As prostitutas de determinado preço são acompanhantes ou massagistas.
Os arrumadores de automóveis são auxiliares de estacionamento.
Os estafetas do escritório são office-boy.
O servente da escola é auxiliar administrativo.
Um caloteiro passou a chamar-se inadimplente.
Bomba é um engenho de detonação.
Incompetência é falha humana.
Colecta ilegal de dinheiro para a política é fundo não contabilizado.
Alguns crimes são apenas deslizes.
Na última madrugada de Outubro do ano passado, um dos mais perigosos e procurados bandidos do Brasil morreu num confronto com a polícia, durante uma operação para o prender.
Traficante de droga e chefe de quadrilha, com 29 anos, dominava a maior e mais problemática favela do Rio de Janeiro.
Arrogante, duma petulância que lhe nascia da influência que detinha, arrastou para a imprensa os nomes sonantes de algumas estrelas do futebol que, pelo menos, tiveram de ser ouvidas em várias instâncias da Justiça para provarem a sua isenção face ao bandido.

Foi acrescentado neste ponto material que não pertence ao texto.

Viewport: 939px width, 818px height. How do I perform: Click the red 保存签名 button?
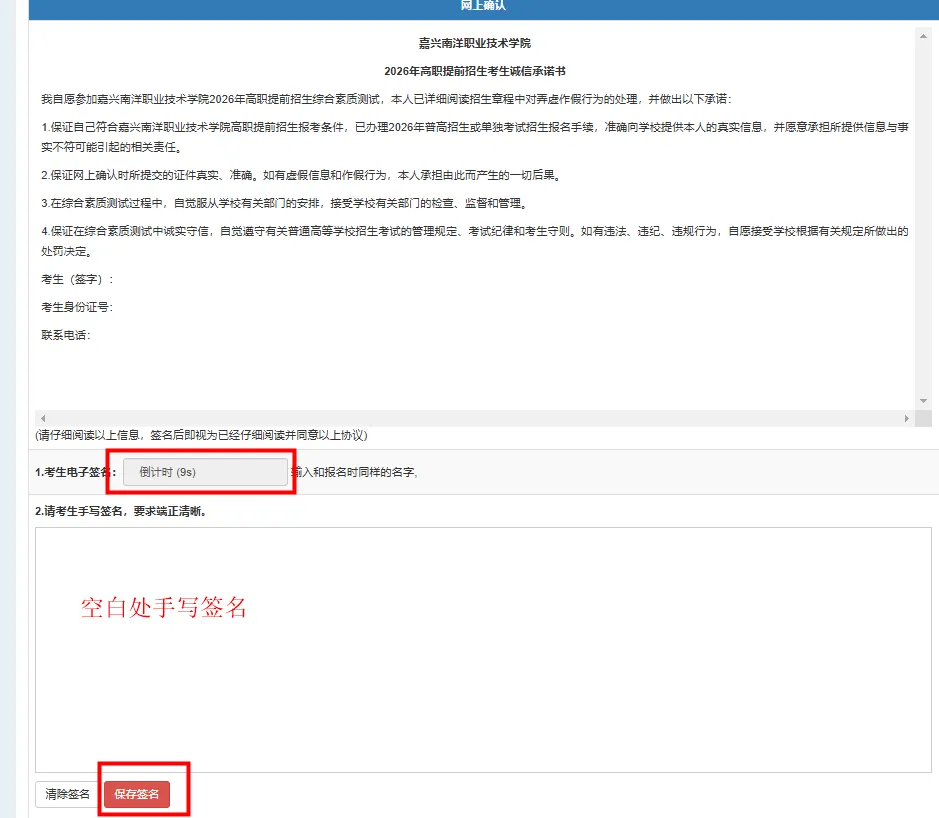[x=137, y=794]
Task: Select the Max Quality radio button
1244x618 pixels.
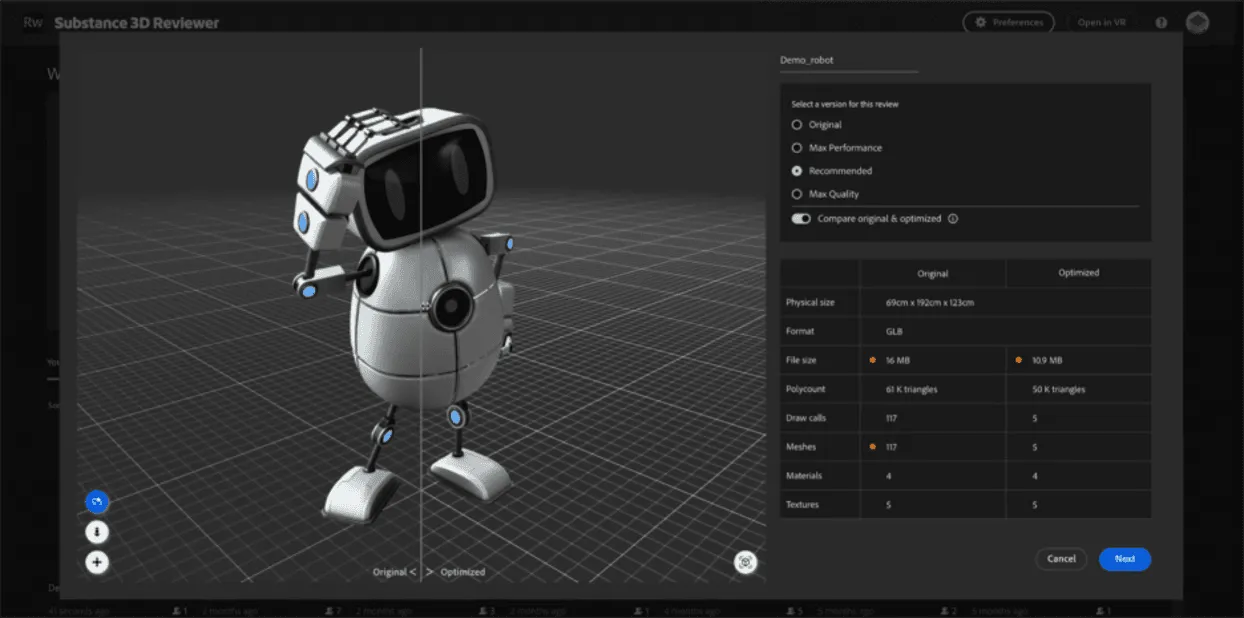Action: click(797, 194)
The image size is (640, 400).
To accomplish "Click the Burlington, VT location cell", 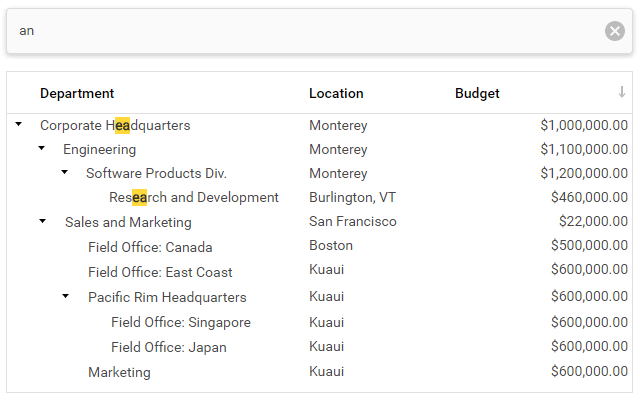I will pyautogui.click(x=352, y=197).
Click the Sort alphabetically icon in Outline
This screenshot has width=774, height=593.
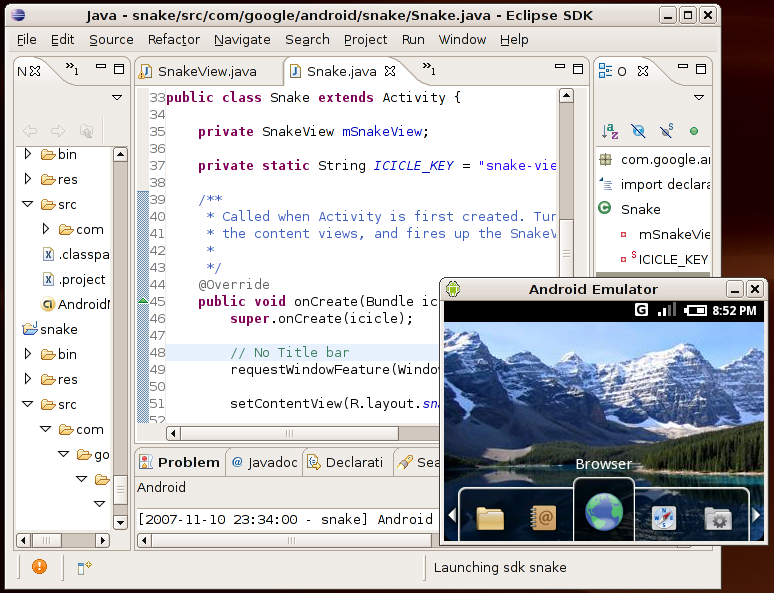pos(611,131)
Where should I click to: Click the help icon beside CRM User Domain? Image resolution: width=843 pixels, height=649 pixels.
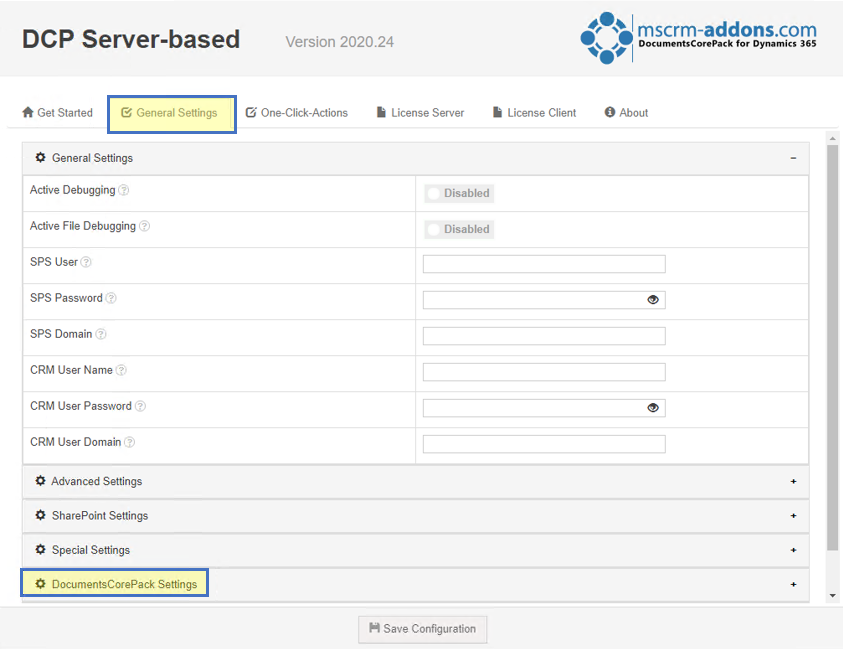(x=130, y=442)
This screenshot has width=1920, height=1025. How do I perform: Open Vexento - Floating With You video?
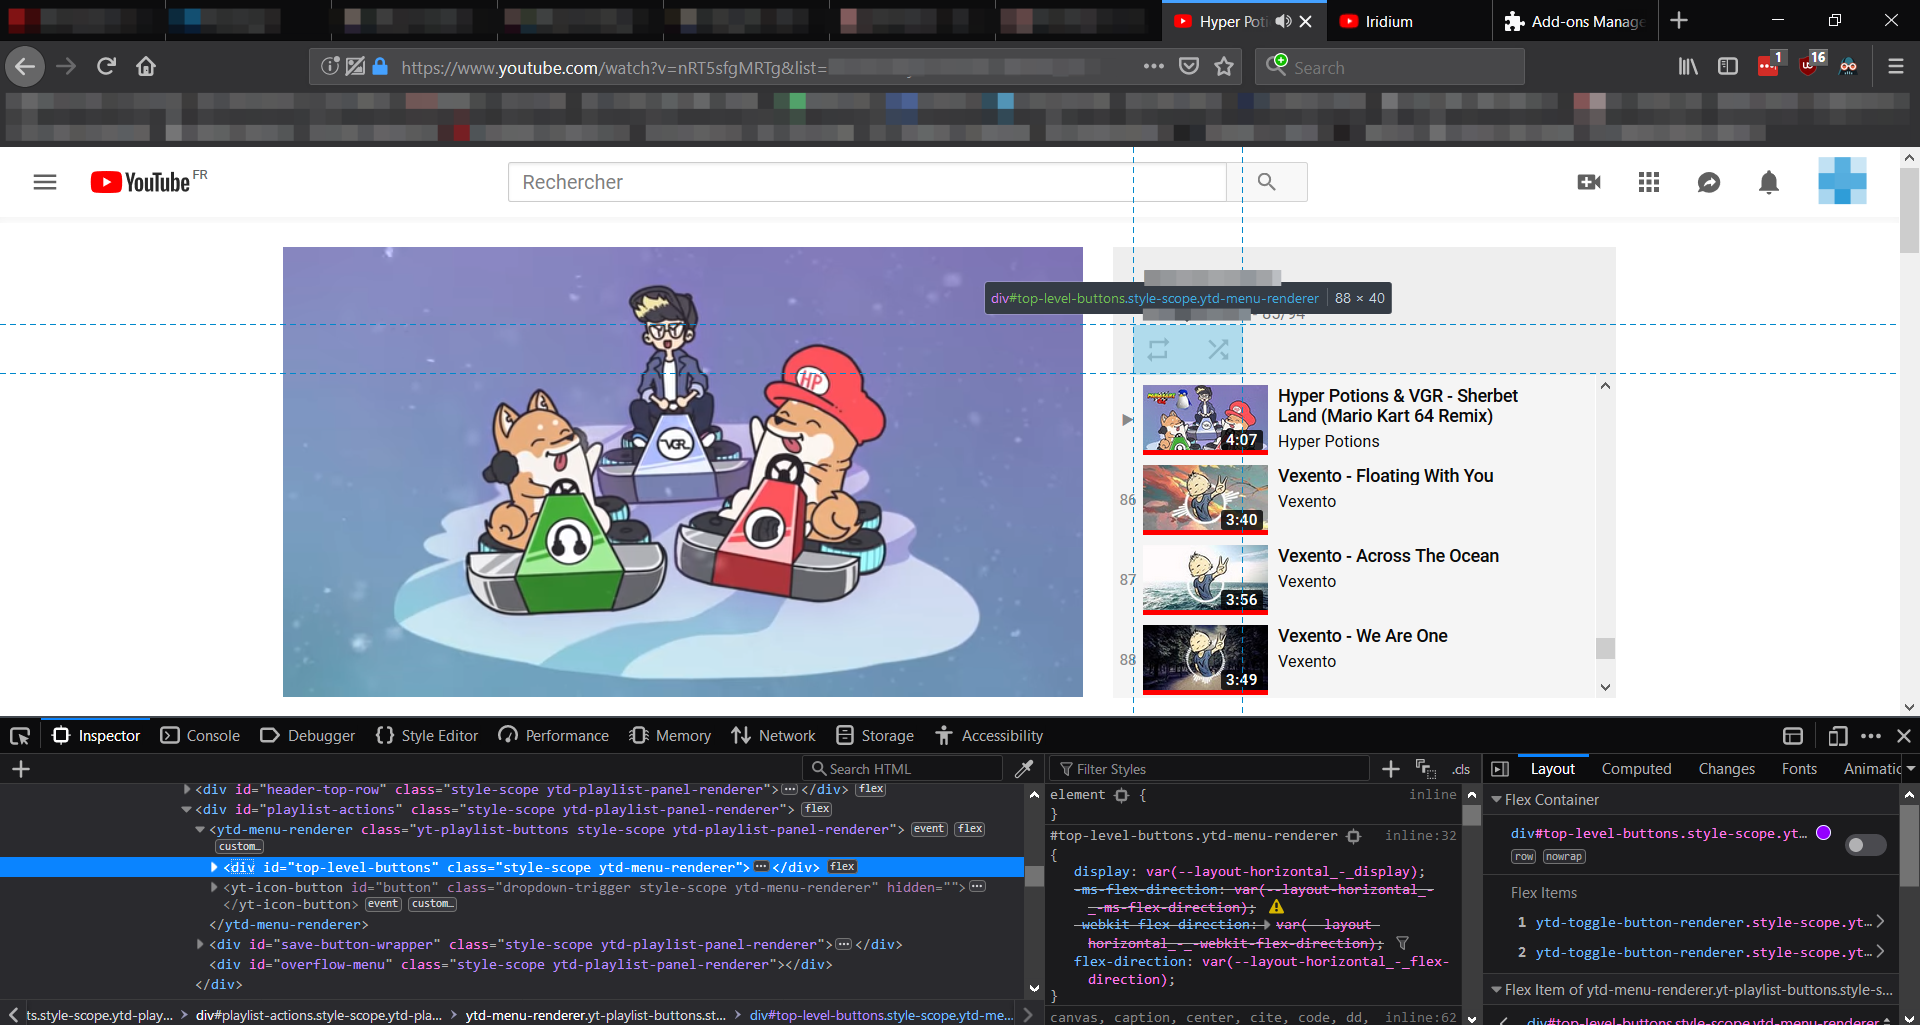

A sua morte, por vários motivos, foi um alívio para muita gente.
Vivia com uma companheira de quem tinha dois filhos e de quem esperava um terceiro.
No rescaldo da operação foram presas duas mulheres a quem apreenderam fotos do e com o traficante, e muitas jóias caras.
A polícia e os órgãos de informação classificaram-nas como namoradas do bandido.
Segundo o conceito clássico de namorados, o cidadão bandido poderia vir a ser acusado, também, de poligamia se o namoro vingasse com ambas.
O hábito de mudar abusivamente o nome das coisas produz caricaturas de retórica como esta.
O que o traficante tinha era duas amantes, para além da mulher, mãe dos seus filhos.
Como o termo amante, com o tempo, ganhou uma conotação negativa de infidelidade, substituiu-se pelo termo inocente e puro de namorada/o, para tornar socialmente aceite a cumplicidade sexual de duas pessoas.
Sai insultado o conceito de namoro e de namorados.
Tradicionalmente, mas de actualidade sempre renovada, o namoro é o período de conhecimento de duas pessoas, com vista a um possível casamento. Portanto, em princípio, não cabe a uma pessoa casada ter namorados, mas sim amantes.
Que os solteiros que não querem compromissos e os casados que não querem ser fieis assumam isso de forma definitiva, e deixem os namorados construir um futuro em que cabe mais do que uma partilha de cama de vez em quando.